前回に引き続き茶室について述べたいと思います。

茶室の形式は、大きく分けて小間と広間になります。小間というのは四畳半以下の小規模な茶室で多くは草庵風茶室になります。広間は四畳半以上の書院などの部屋にしつらえられたもので、建物の一部の部屋がそれに当てられる事が多いのです。では四畳半はどちらかというと、どちらでもあり、どちらでもないというのが答えです。茶室においては四畳半は重要な大きさで、基本と言ってもよいのかもしれません。下記に広間の代表例(八畳間)と、小間の例をいくつか記しています。広間においては比較的定型化されているようで、流派による違いは少ないように思います。逆に、小間は空間が小さいことが影響してか、茶人や流派による違いが大きく、様々なパターンがあります。ここでは4つのパターン(四畳半切り、台目切り、隅切り、向切り)を記していますが、まず四畳半切りは基本的パターンと考えて良いでしょう。あとは、台目畳(一畳の3/4の大きさの畳)に炉を切る台目切り、隅に炉を切る隅切り、向板と呼ばれる板の間に接して炉を切る向切りです。それぞれの違いは、お茶を点てる所作によって生じるのですが、これ以外にも様々なパターンがあります。ただし、それらの実例はあまり多くはないようです。ここに記したパターンは、本勝手といって通常行われるパターンですが、左右反転させた逆勝手というものもあります。

広間の例(裏千家咄々斎・堀内家無着軒)

広間の例(裏千家咄々斎・堀内家無着軒)

点前畳
 
貴人畳
 
3・8
客畳
 
炉畳(□:炉)
 
5・7
通い畳
 
踏込畳
 
躙り口
 
給仕口(茶道口)
 
台目畳
 
 
四畳半切の例(裏千家又隠)

四畳半切の例(裏千家又隠)

台目切の例(実相庵)

台目切の例(実相庵)
(二帖台目)

 
隅切の例(妙喜庵待庵)

隅切の例(妙喜庵待庵)

向切の例(裏千家今日庵)

向切の例(裏千家今日庵)
(一帖台目向板)

 

茶室には、炉・床・給仕口・貴人口・躙り口(にじりぐち)などがあり、特に躙り口は小間の茶室に特有のものになります。給仕口というのは、主人(亭主とも呼ばれるお茶を点てる人)の出入口で、食事(懐石料理)や茶菓子を運び入れるので給仕口というようです。広間になると給仕をするための給仕口と主人の出入口の茶道口を分ける場合がありますが、小間ではほとんど共用です。貴人口は特に位の高い人の出入口、躙り口は小間にある客が背をかがめて躙り入る出入口です。躙り口には外側に刀掛けが設けられて、武士も刀をここに置いて丸腰で入ることになります。畳にはそれぞれ用途があり、名前が付けられています。図にあるように、点前畳は亭主が座って、お茶を点てる畳、炉畳は炉を切ってある畳、貴人畳は特別な客が座る畳で、普段は使いません。客畳はその名の通り、客が座る畳で、床に近いほど上席となります。通い畳は通路などになる部分で、通常は人が座ることはありません。踏込畳は主人等が茶室に入る場所の畳の事です。茶室では、畳に敷き方が決まっており、和室で嫌われることのある床差しになってしまいます。床差しというのは、明治以降に作り出された考え方ではないかと思いますが、茶室に限らず江戸時代の書院などでも天井の棹縁が床差しになっている例はたくさんありますので、それほど忌み嫌う事ではないように考えます。

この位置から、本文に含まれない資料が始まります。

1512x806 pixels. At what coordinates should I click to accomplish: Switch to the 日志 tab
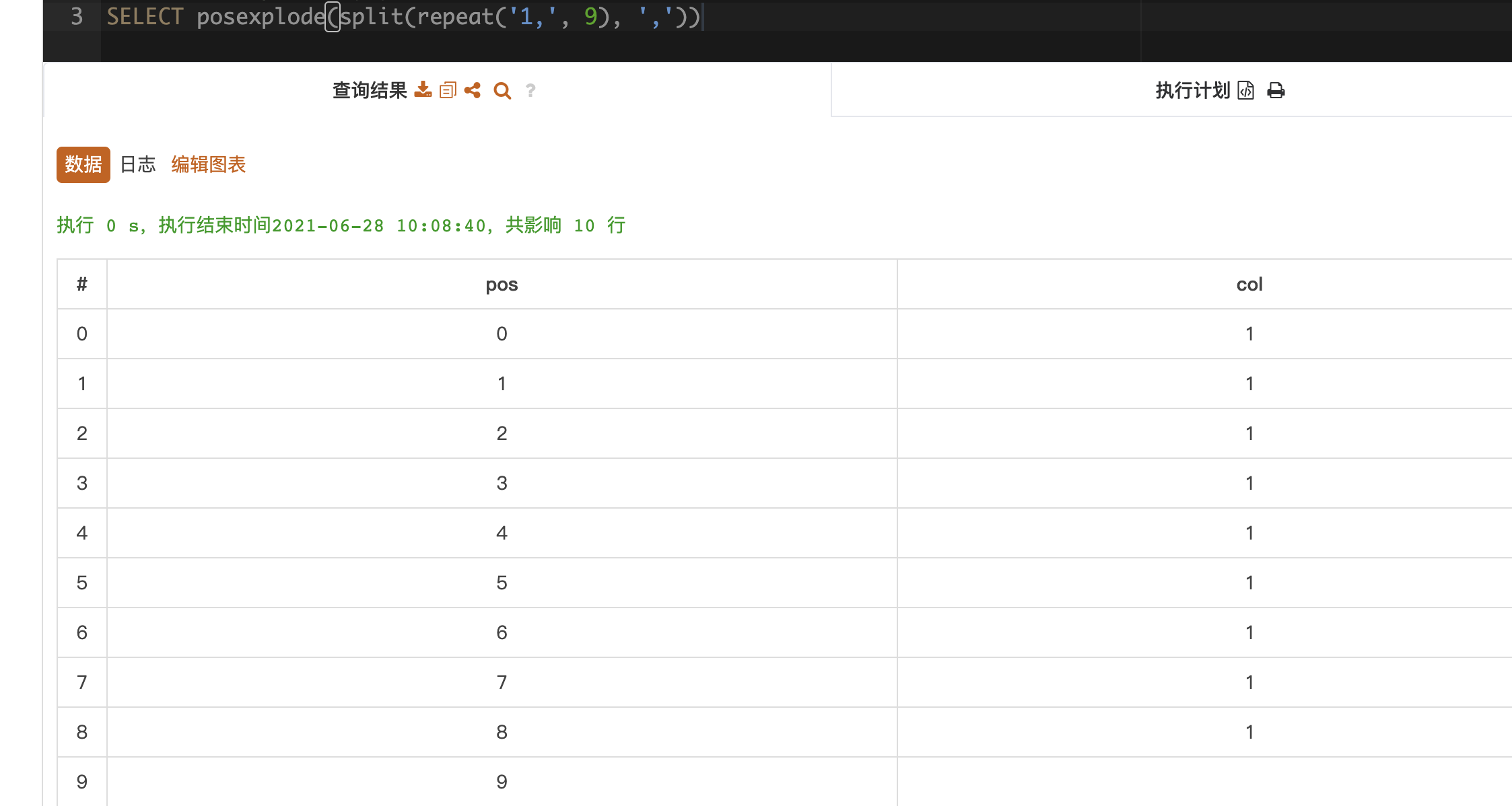[x=137, y=163]
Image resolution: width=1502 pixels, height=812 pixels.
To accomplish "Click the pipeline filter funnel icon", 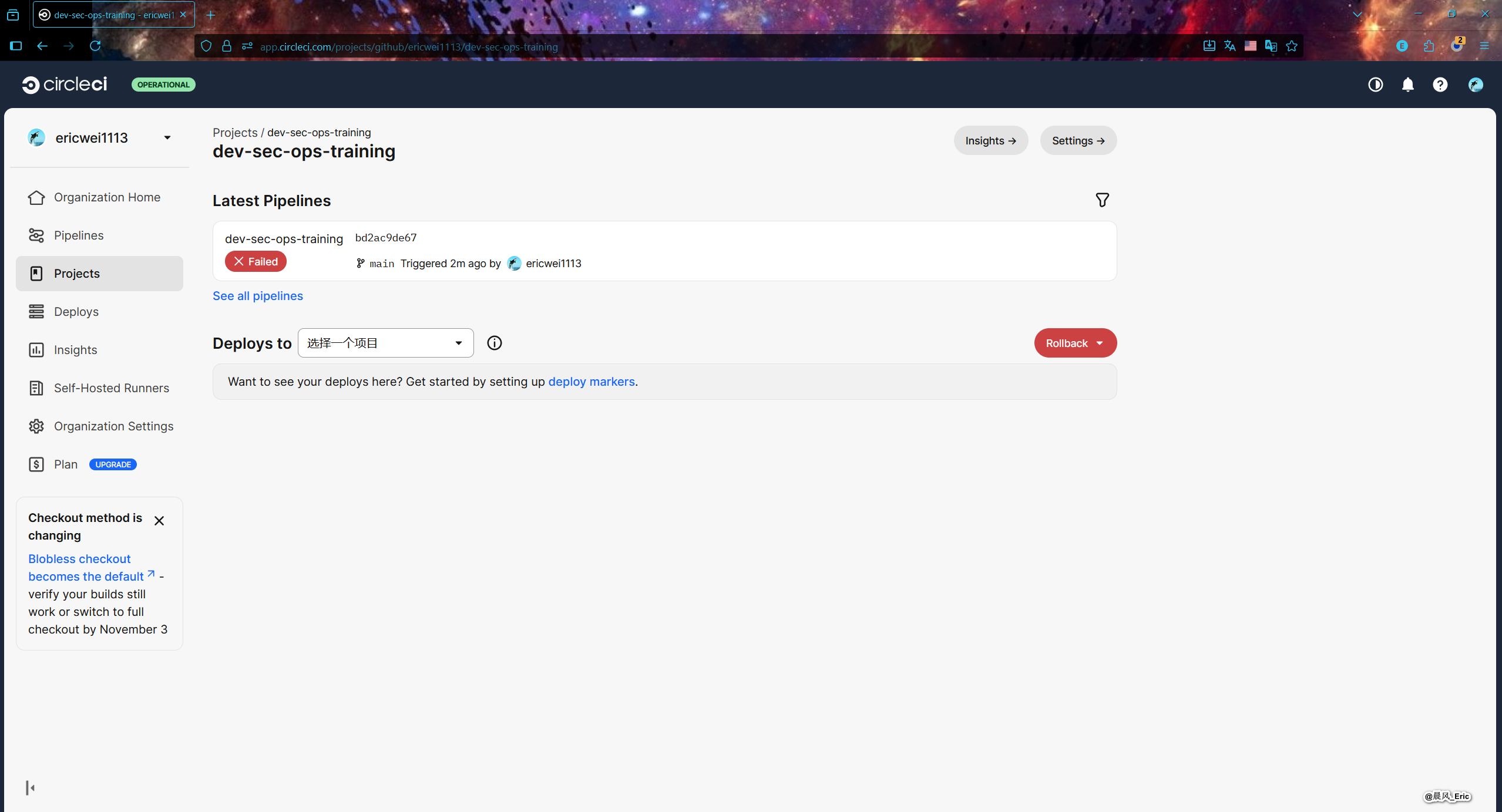I will click(x=1102, y=200).
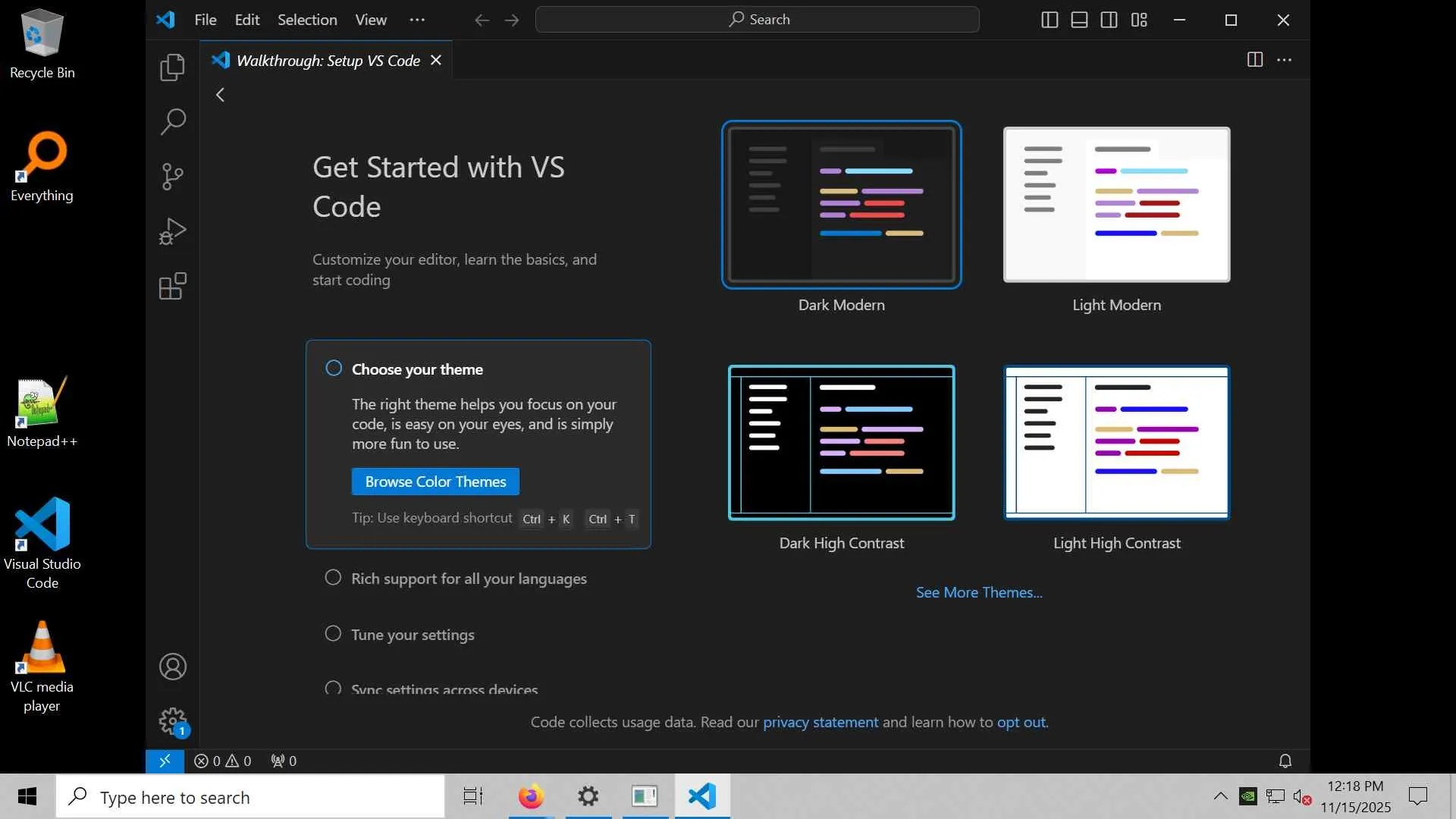Follow the 'See More Themes...' link
This screenshot has height=819, width=1456.
979,592
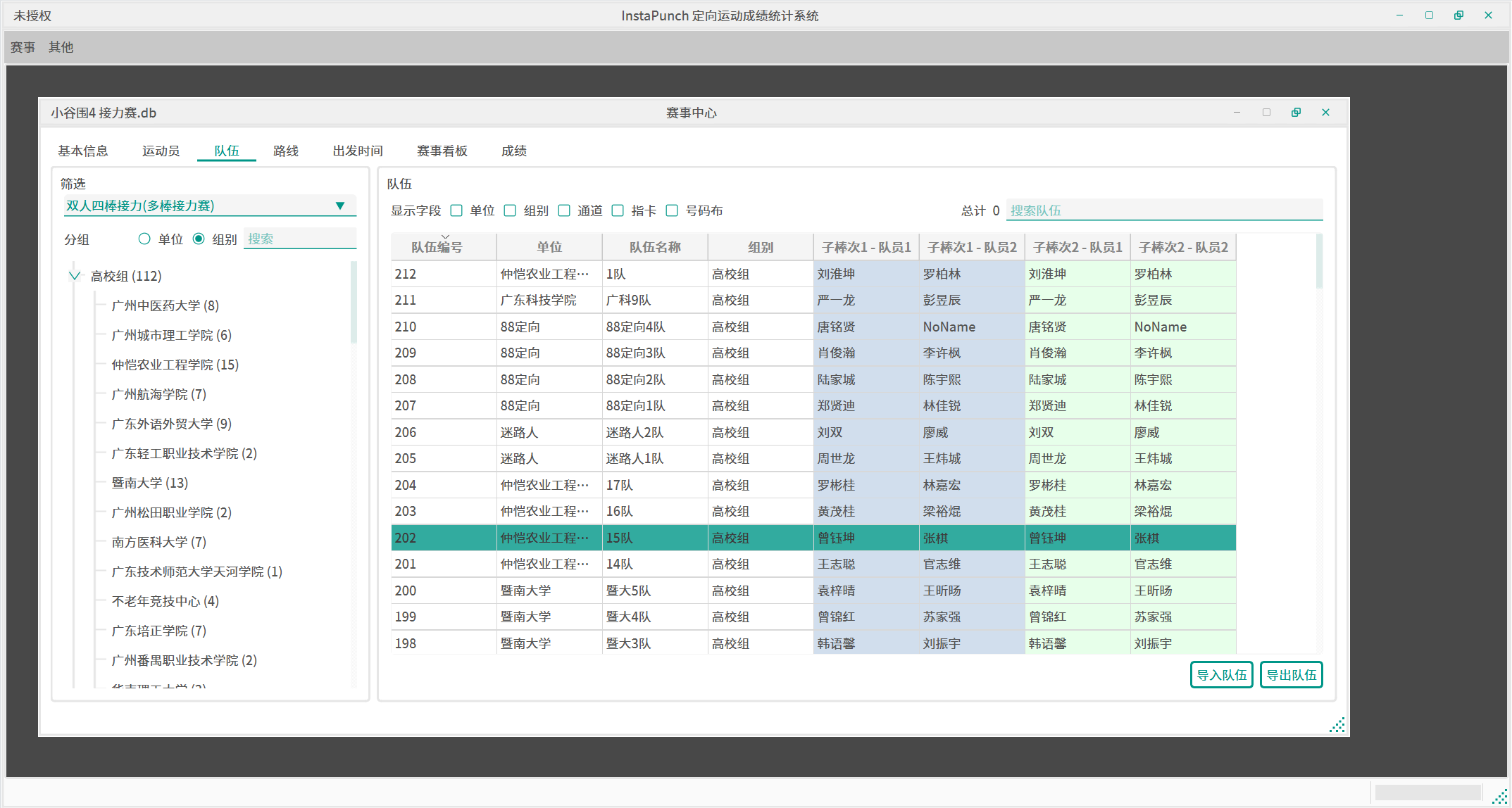
Task: Enable the 单位 display field checkbox
Action: tap(456, 210)

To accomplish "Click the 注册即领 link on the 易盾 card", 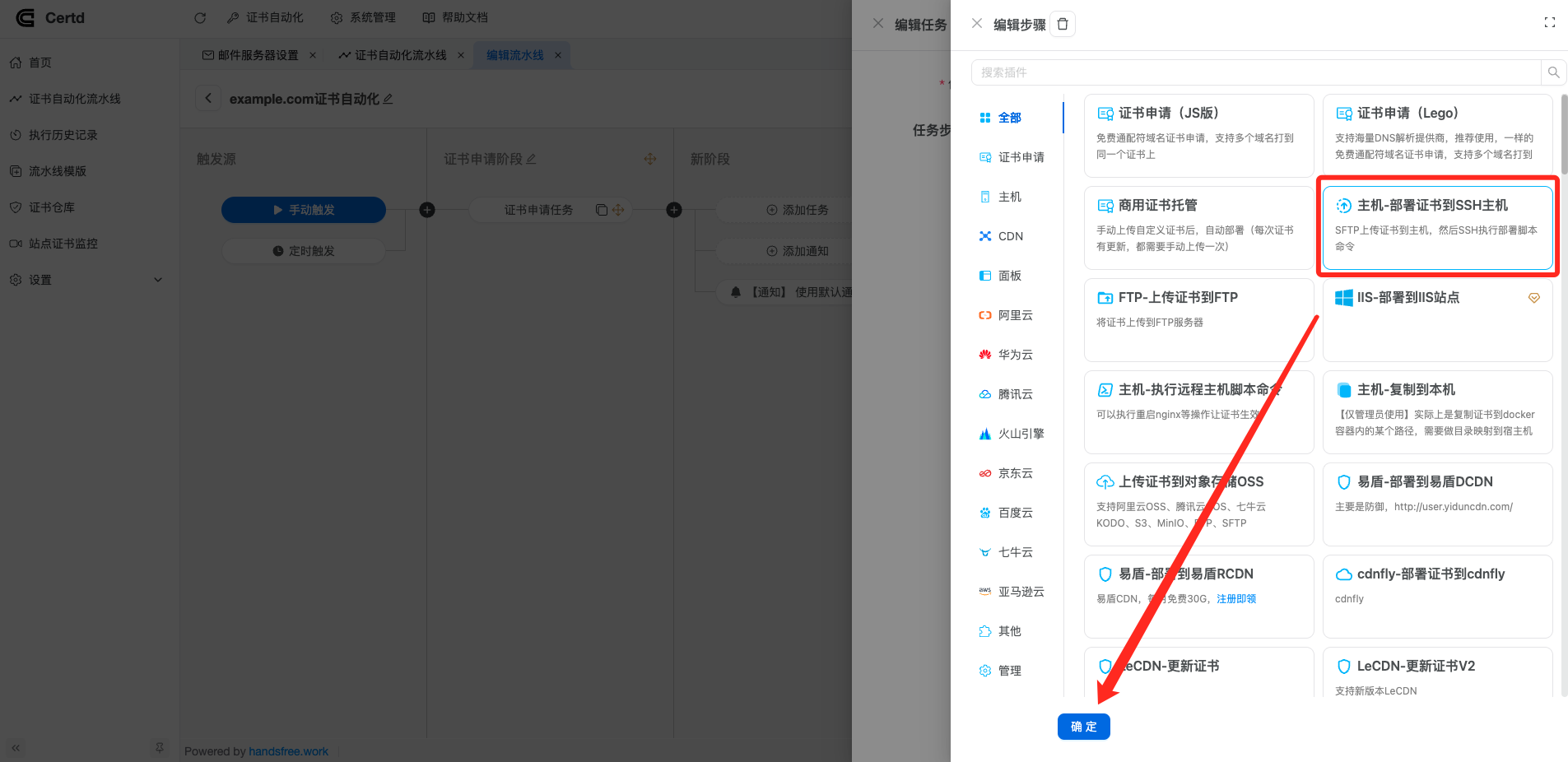I will tap(1235, 598).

ところで、茶室を依頼されたらどうしたら良いのでしょうか? 茶室のディテール集などがたくさん出ていますので、参考にすれば良いように思いますが、茶室は前述したように流派や茶人によって形式が異なります。そこでまずお勧めするのは、見本を見せて頂くことです。依頼してきたお施主さんが作りたいと思う見本が必ずありますので、それを見ることが不可欠です。その後の基本的対応は、その見本にいかに忠実に作れるかということです。その中でも、広間が比較的に作りやすいということは言うまでもありません。小間を作るとすれば細心の注意が必要で、オリジナリティを発揮しようと思ったら、お施主さんと充分すぎるほどの打合せを必要とします。前回述べましたように、茶室は本来、茶人というデザイナーによって、自由に発想されるべきものでしたが、それが江戸時代を通じて様々な階層に普及していく中で、最初に学ぶべきものが定型化されていってしまったものなのです。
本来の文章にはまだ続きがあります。